SusanHu wrote a little somethin-somethin’ on this a couple weeks back, but as it’s coming up, I’ve decided to create a diary about it (also thanks to some gentle prodding by SlackerInc).

From the front page of the Live 8 website:

Every single day, 30,000 children die, needlessly, of extreme poverty.

On July 6th, we finally have the opportunity to stop that shameful statistic.

8 world leaders, gathered in Scotland for the G8 summit, will be presented with a workable plan to double aid, drop the debt and make the trade laws fair.
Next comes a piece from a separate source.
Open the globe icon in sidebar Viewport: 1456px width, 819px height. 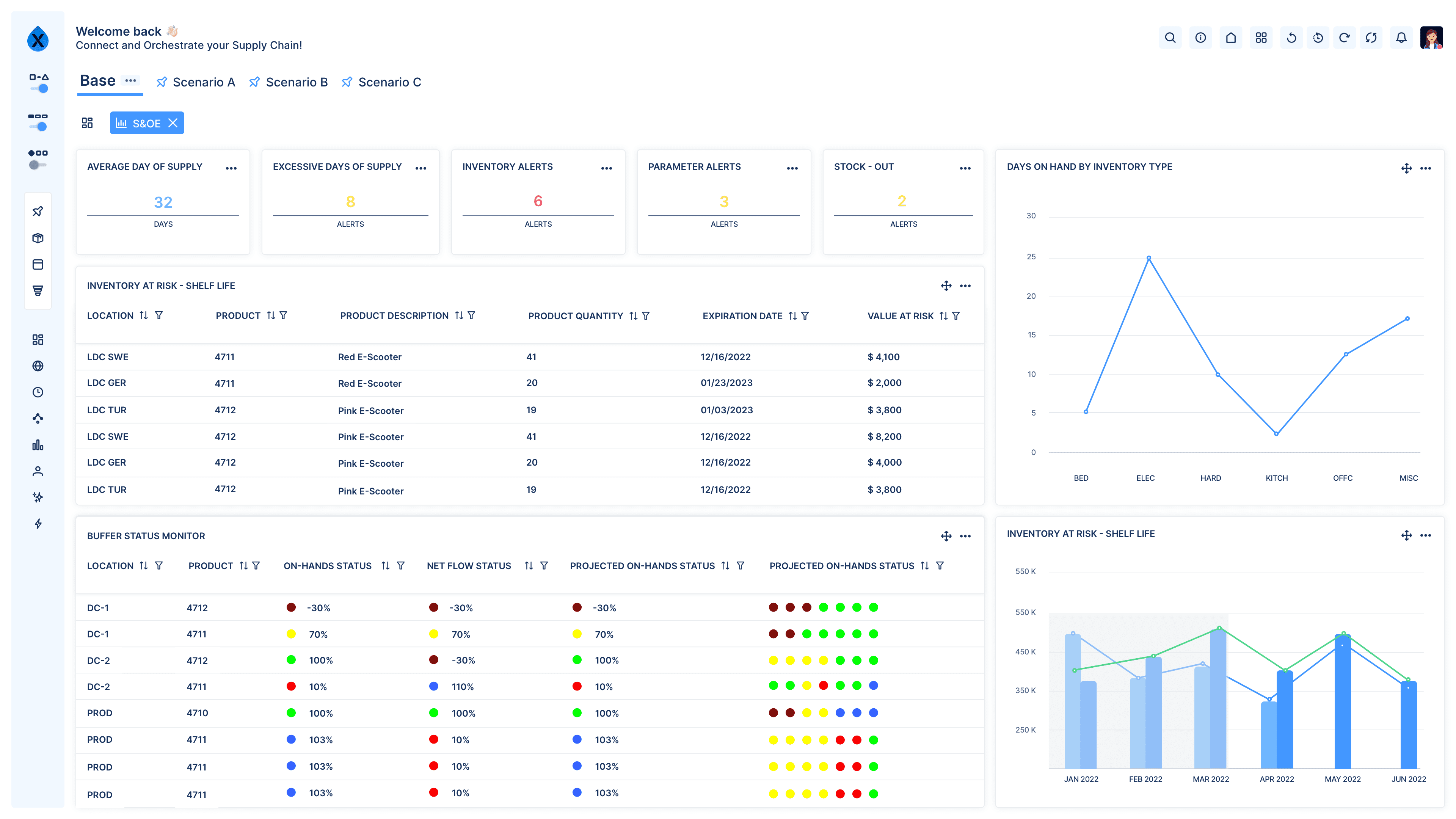point(38,366)
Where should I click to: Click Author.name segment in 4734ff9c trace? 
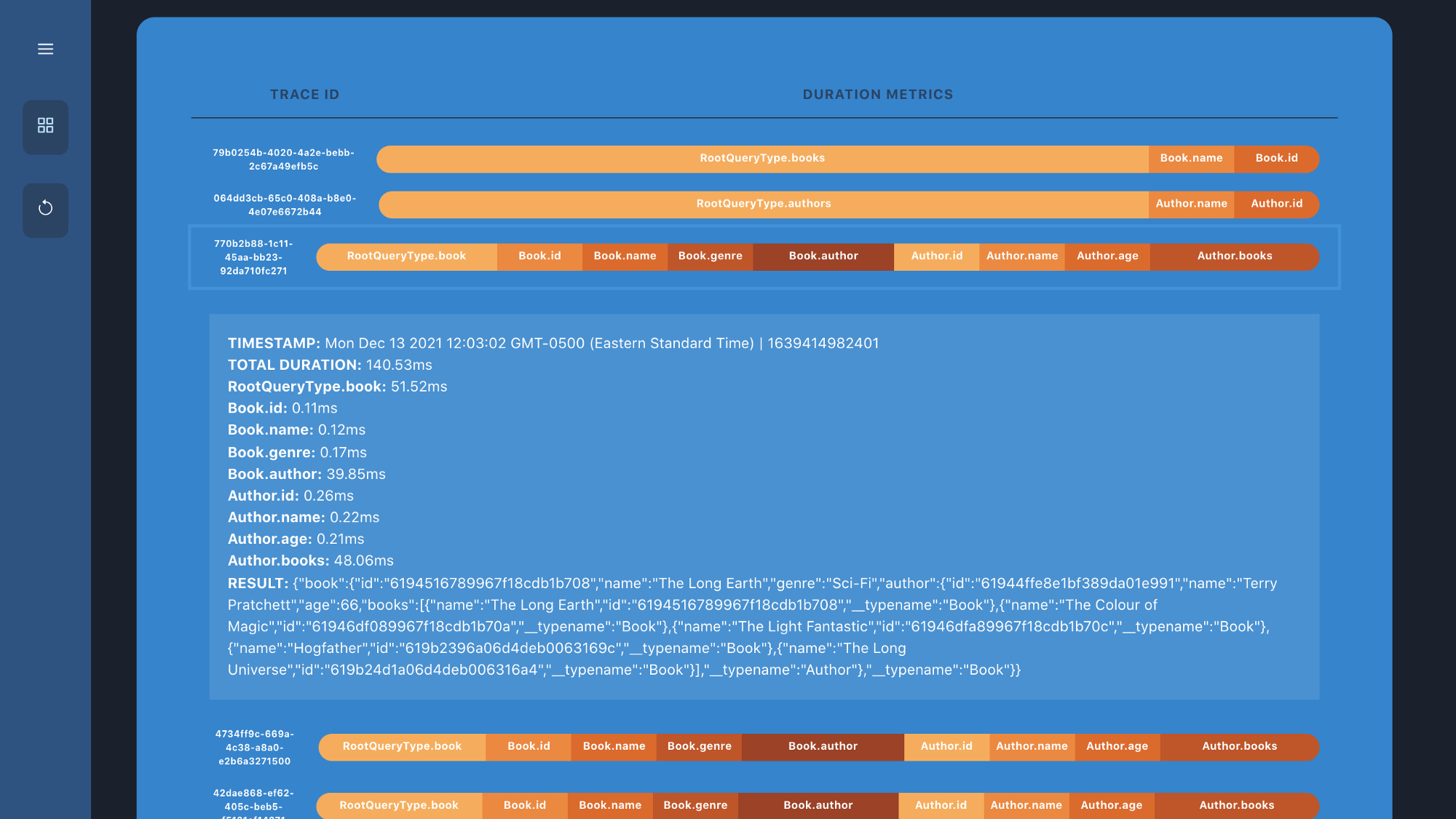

If these 8 men agree, then we will become the generation that made poverty history.

But they’ll only do it if enough people tell them to.

That’s why we’re staging Live 8. 10 concerts, 100 artists, a million spectators, 2 billion viewers, and 1 message… To get those 8 men, in that 1 room, to stop 30,000 children dying every single day of extreme poverty.

Let’s think about that for a minute.  30,000 children die of poverty each day.  I grew up in a town of just over 15,000 people.  That means that twice the population of my hometown is dying.  Not in a year.  Not in a month.  In one day.  And that is only counting the children who are dying.

The concerts are taking place on July 2 (this Saturday).  Here is the list of locations:

Hyde Park, London, United Kingdom
Palais de Versailles, Paris, France
Siegessaule, Berlin, Germany
Circus Maximus, Rome, Italy
Museum of Art, Philadelphia, USA
Park Place, Barrie, Canada
Makuhari Messe, Tokyo, Japan
Mary Fitzgerald Square, Newtown, Johannesburg, South Africa

So, what can you do?  

If you happen to be to near Scotland, go here to read about the Long Walk to Justice in Edinburgh.

For the rest of us, the least we can do is sign the petition to the G8 leaders, and forward it on to our friends.  And if you’re feeling slightly more giving, get one of their sharp white wristbands.  Here is where to get them, based on country.

And if you can’t make any of those shows, be sure to tune in on TV.  In the States, I know that both MTV and VH1 are going to have 8 straight hours of coverage, beginning at noon Eastern time.